Here are the abstract and slides for my talk at IBM PL Day.
Title: Mechanizing Optimization and Statistics
Abstract:
Scientific and engineering investigations are formalized most often in the language of numerical mathematics. The tools supporting this are numerous but disparate, leading to sub-optimal use of existing mathematical theory. We present a unifying framework by taking a programming languages based approach to this problem. Our richly typed language allows naturally declaring optimization and statistics problems, and a library of transformations allows users to interactively compile input problems to solvable forms. We implement our system as a domain specific language embedded in OCaml. Here, we focus on three features: disjunctive constraints, measure types and random variables, and indexing.
By disjunctive constraints, we mean disjunctions over propositions on reals, e.g. \(x \leq w \vee x \geq w + 4.0\). The usual solution strategy involves converting these into mixed-integer linear programming (MILP) constraints using the big-M, convex-hull, or other methods. Automation is clearly needed because these are algebraically tedious and manual application limits them to experts. We provide the first robust implementations and compare our results with that of ILOG CPLEX.
Statistics is increasingly important due to the increasing amount of data generated in the sciences. We introduce language features that enable declarative expression of statistical models and estimation problems. A type ‘prob T’ characterizes probability measures over type T, a special let binding introduces random variables, and some standard measures (e.g. Normal, Gaussian) can be used to construct more complex ones. We demonstrate with an example how our software facilitates exploring the large space of algorithms for solving statistical problems.
Finally, matrices are accepted canonical forms in mathematics, but practitioners employ a more flexible indexing notation: e.g. \(\forall i \in \{A,B,C\} \quad x_i \leq w_i\).

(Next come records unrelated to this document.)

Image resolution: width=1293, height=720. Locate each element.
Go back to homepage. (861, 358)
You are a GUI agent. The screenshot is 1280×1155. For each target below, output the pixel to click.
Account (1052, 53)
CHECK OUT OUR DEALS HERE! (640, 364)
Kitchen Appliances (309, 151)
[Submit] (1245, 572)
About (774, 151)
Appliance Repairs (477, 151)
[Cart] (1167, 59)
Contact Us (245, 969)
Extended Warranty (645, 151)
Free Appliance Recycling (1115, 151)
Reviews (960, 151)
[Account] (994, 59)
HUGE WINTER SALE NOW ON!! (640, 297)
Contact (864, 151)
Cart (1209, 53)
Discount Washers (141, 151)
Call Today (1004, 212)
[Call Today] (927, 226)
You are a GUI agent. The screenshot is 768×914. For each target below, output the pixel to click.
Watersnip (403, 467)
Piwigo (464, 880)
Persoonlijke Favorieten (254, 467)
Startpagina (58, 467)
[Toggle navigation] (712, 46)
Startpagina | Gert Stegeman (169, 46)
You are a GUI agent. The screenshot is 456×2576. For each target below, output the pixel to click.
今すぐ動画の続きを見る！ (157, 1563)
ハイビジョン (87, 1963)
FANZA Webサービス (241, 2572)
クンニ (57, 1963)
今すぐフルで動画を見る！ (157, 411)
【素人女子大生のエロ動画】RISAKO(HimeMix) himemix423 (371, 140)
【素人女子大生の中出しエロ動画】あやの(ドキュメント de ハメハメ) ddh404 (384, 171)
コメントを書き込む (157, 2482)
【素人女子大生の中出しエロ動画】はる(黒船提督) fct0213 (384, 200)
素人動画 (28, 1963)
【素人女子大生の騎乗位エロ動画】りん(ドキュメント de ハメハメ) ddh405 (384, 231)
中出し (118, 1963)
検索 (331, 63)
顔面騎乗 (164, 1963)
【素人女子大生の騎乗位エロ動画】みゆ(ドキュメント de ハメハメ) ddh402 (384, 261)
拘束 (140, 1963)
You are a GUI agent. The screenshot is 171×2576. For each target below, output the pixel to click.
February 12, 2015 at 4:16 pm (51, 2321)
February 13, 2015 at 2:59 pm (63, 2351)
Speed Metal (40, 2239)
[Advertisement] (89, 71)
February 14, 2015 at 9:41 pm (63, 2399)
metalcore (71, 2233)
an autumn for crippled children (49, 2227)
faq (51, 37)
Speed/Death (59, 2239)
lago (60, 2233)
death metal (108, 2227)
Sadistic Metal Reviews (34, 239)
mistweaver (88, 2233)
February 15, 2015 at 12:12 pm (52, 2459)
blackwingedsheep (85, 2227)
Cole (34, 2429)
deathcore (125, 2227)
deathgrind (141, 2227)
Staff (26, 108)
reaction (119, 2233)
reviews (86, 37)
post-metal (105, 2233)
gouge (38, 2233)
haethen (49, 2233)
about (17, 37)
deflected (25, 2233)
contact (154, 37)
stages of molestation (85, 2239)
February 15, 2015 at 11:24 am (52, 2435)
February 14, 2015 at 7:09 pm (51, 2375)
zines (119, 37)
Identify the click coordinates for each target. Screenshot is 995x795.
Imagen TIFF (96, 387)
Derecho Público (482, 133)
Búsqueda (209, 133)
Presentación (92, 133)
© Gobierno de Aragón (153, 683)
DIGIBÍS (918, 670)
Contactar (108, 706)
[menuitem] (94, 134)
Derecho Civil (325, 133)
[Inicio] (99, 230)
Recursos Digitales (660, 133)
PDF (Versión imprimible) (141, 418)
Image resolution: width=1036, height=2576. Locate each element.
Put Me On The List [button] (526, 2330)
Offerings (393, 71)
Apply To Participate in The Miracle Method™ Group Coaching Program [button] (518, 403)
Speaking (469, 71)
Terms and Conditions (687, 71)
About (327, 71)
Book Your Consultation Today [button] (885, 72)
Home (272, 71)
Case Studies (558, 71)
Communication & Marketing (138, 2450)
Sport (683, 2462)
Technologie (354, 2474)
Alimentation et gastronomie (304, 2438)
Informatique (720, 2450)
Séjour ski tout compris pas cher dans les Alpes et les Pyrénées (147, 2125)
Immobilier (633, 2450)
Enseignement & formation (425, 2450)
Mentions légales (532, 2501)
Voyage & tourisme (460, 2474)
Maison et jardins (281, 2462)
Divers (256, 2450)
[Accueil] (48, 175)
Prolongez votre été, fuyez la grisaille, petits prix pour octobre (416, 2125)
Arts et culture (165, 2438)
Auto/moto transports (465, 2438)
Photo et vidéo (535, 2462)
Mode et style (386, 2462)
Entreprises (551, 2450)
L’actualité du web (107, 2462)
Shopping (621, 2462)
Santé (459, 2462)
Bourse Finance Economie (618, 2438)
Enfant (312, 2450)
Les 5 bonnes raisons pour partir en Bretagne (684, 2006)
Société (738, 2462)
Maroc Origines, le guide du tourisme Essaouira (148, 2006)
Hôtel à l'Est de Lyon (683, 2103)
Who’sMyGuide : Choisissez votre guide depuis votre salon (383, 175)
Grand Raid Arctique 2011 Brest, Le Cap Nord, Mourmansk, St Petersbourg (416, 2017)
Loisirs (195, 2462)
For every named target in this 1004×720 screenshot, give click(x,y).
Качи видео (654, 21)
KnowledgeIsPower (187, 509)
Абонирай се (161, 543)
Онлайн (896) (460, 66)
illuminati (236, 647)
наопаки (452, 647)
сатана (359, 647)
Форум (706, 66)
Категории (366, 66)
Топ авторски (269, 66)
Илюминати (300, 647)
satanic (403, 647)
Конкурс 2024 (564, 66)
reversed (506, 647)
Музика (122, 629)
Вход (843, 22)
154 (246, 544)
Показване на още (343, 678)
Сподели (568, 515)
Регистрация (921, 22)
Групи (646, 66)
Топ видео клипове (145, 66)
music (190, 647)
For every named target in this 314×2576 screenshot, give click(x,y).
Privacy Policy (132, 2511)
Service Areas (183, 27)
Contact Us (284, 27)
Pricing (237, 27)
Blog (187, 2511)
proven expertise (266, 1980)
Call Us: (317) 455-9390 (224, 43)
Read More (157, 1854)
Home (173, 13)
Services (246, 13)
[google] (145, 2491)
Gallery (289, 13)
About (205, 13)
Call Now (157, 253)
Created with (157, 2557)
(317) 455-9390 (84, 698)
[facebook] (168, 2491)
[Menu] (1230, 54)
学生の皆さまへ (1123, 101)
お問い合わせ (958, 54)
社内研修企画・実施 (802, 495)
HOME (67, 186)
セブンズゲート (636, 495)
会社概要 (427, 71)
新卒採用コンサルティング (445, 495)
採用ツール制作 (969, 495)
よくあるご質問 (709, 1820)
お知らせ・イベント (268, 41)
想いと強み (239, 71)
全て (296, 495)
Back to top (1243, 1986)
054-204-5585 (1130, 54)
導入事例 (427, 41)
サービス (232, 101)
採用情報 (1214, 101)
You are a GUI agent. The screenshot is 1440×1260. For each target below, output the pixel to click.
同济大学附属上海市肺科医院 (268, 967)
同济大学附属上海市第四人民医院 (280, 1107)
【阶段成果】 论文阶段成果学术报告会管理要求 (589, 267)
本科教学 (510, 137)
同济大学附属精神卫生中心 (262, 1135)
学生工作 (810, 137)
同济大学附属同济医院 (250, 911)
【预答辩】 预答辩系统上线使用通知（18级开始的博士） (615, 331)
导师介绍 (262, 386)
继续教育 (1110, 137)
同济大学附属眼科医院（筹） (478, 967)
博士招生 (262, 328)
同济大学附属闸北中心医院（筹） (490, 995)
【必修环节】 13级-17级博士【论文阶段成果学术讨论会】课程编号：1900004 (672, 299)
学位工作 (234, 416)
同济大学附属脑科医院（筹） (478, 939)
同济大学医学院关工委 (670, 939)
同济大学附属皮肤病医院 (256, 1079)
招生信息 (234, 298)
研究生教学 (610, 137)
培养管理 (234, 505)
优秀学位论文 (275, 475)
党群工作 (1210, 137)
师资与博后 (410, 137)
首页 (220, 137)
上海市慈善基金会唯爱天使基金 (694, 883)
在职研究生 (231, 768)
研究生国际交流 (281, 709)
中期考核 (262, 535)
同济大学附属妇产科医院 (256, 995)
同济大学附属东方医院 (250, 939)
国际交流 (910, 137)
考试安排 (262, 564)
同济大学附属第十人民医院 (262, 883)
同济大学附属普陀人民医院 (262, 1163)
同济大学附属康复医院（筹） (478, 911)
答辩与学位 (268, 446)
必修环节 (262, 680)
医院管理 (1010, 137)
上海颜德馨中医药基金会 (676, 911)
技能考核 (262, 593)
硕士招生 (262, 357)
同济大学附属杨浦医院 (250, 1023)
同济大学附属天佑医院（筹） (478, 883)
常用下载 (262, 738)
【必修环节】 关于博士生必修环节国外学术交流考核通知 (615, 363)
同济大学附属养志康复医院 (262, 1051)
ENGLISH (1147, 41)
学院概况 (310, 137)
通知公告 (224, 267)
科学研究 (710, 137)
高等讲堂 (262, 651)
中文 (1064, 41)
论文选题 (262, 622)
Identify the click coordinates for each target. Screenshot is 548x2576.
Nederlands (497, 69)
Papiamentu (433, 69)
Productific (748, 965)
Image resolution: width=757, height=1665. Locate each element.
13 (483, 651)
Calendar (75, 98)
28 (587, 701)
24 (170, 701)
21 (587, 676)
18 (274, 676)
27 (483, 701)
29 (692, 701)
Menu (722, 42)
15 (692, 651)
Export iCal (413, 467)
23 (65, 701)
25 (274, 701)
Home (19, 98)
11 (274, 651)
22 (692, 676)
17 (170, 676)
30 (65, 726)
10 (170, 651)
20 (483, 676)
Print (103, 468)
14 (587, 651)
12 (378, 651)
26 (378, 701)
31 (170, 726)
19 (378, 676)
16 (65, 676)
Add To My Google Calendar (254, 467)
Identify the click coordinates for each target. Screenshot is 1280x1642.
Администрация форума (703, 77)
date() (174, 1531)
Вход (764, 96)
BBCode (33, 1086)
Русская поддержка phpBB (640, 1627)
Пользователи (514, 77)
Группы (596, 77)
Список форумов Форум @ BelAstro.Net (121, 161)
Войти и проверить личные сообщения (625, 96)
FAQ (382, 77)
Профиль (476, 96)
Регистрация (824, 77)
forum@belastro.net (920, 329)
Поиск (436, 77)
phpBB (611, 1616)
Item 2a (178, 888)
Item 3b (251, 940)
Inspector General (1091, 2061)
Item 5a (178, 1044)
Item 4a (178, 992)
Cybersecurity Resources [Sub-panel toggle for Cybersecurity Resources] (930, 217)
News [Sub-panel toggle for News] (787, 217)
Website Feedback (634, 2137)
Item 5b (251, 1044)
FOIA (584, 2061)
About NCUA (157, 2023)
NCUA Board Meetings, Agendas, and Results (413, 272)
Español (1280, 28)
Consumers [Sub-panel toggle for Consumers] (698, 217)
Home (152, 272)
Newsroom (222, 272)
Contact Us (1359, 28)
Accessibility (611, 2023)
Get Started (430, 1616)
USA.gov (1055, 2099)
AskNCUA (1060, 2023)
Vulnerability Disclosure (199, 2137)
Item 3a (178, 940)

Especially in optimization, this need is so critical that virtually every tool supports it. However, indexing has been treated as a mere syntactic convenience and is eliminated at parse time. We present a dependently typed theory that enables far richer index sets to be expressed. Importantly, our theory brings indexing into the formal realm, providing an O(n) to O(1) reduction in memory requirements and the potential for a corresponding computational improvement.
I’ve added my slides. Vijay Saraswat was especially interested in the indexing work, which has some features he felt could enhance X10. I enjoyed hearing all the other great talks and learned some new things about parallel programming.